Sabina lo accolse nel suo appartamento e lo fece sedere al tavolo della sala, mente lei andava in un'altra stanza per recuperare la lettera che doveva consegnargli. Fin dal primo istante in cui aveva messo piede in quel piccolo appartamento, il suo sesto senso gli stava urlando di fuggire lontano, ma non poteva farlo, non fino a che fosse riuscito a recuperare la lettera di Eloy.

Quando Sabina ritornò da lui, era vestita solo d'aria.

«Sarò estremamente chiaro Sabina... non sono interessato.» al suo rifiuto, la stanza si riempì dell'essenza di Sabina, un misto floreale che lo stordì.

«L'odore di rimando, che stai spargendo per tutta la casa, dice il contrario...» si avvicinò decisa.

«Lo sai perfettamente che è una reazione chimica incontrollabile. Dammi la lettera.» istintivamente si alzò, allontanandosi.

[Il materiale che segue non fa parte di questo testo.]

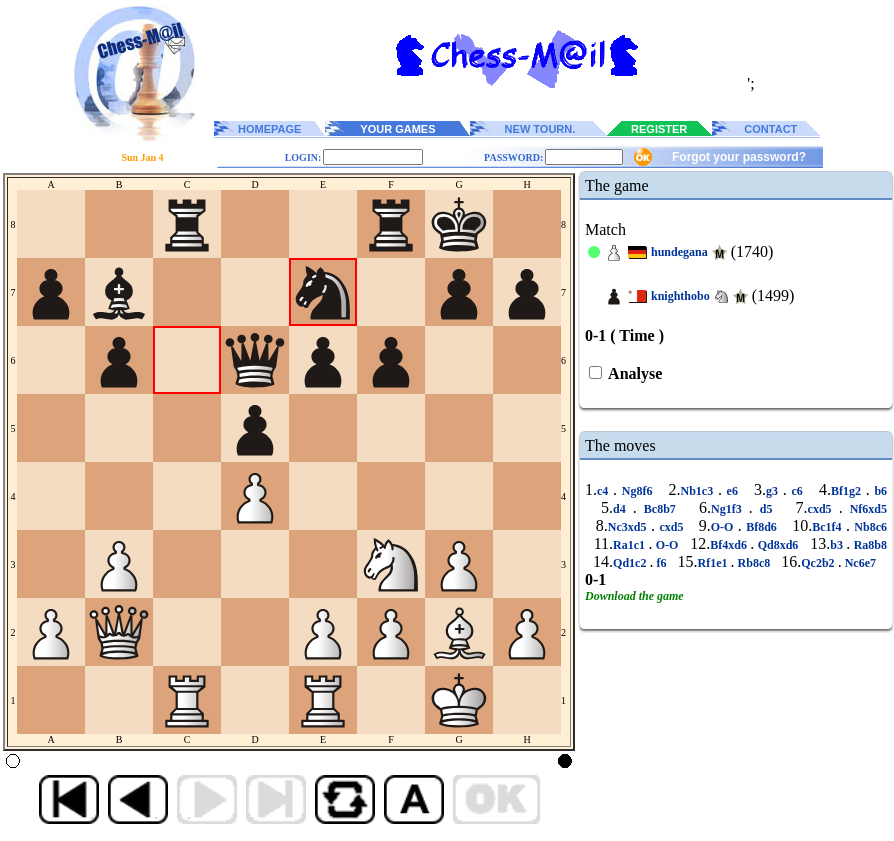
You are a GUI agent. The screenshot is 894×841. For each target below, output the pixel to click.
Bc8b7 (660, 509)
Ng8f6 (637, 491)
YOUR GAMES (397, 129)
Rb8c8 (754, 563)
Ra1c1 (630, 545)
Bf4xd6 (730, 545)
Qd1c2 (631, 563)
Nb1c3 (699, 491)
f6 (661, 563)
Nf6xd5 (865, 509)
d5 (766, 509)
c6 (797, 491)
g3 (774, 491)
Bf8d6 (762, 527)
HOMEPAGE (269, 129)
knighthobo (680, 296)
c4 (605, 491)
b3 (838, 545)
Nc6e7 (860, 563)
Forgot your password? (739, 157)
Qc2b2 (819, 563)
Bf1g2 (848, 491)
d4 (623, 509)
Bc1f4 (829, 527)
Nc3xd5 (629, 527)
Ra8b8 (868, 545)
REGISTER (659, 129)
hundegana (679, 252)
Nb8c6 (868, 527)
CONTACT (770, 129)
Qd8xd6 (777, 545)
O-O (724, 527)
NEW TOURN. (540, 129)
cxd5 (823, 509)
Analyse (633, 373)
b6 (878, 491)
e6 (732, 491)
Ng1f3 (730, 509)
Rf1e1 (714, 563)
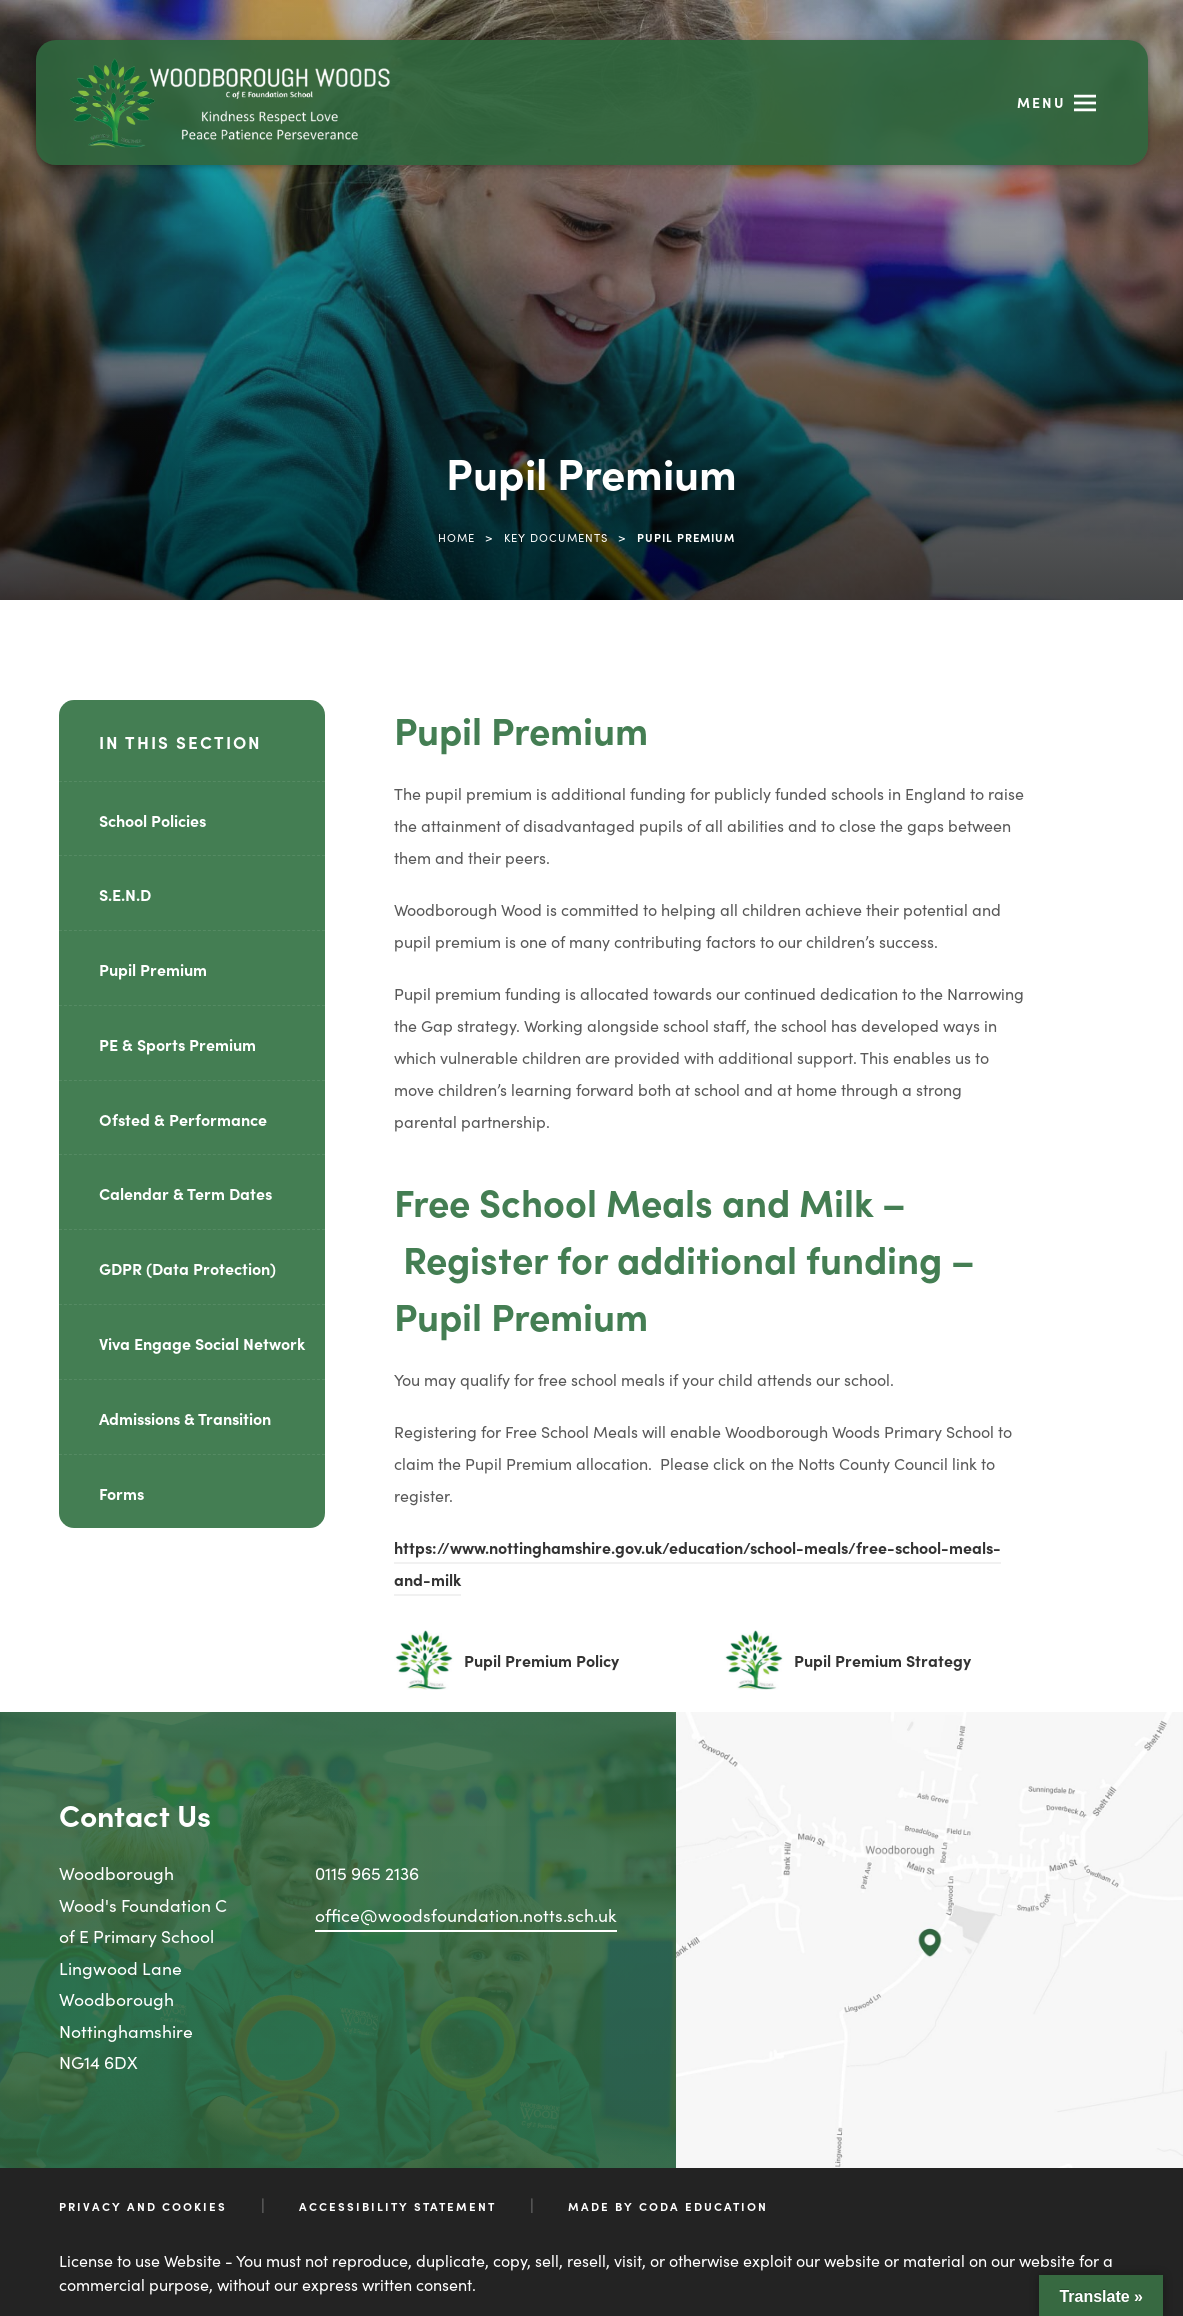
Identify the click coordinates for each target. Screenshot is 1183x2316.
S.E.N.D (125, 894)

«Lo vedi?» Sabina si era scostata i capelli dalla nuca, mostrandogli il suo lungo collo bianco «un morso, uno solo e mi farai tua. Senza problemi, senza compromessi. Mi piaci. Possiamo essere la coppia perfetta, lo vedi quanto sono bagnata, sto gocciolando, sto entrando il calore per te.» non aveva mai sperimentato il calore di un Tao, non sapeva per quanto ancora sarebbe riuscito a controllarsi.

«Sabina, te lo chiedo gentilmente e per l'ultima volta. Dammi quella dannata lettera.» ma Sabina sembrava che non lo sentisse neppure. Continuava ad avvicinarsi, il suo odore si stava facendo sempre più forte. Javier decise di giocarsi il tutto per tutto. Emise la dose di feromoni più forte che avesse mai secreto e si avvicinò a Sabina, cercando di piegarla alla sua volontà. Sapeva che poteva farlo, anche se non l'aveva mai sperimentato. Sabina svenne tra le sue braccia. La stese sul divano, strappandole la lettera che teneva ancora tra le dita e fuggì da quella casa il più velocemente possibile. Si fiondò nell'auto intriso di odore, provocando negli altri tre occupanti conati di vomito.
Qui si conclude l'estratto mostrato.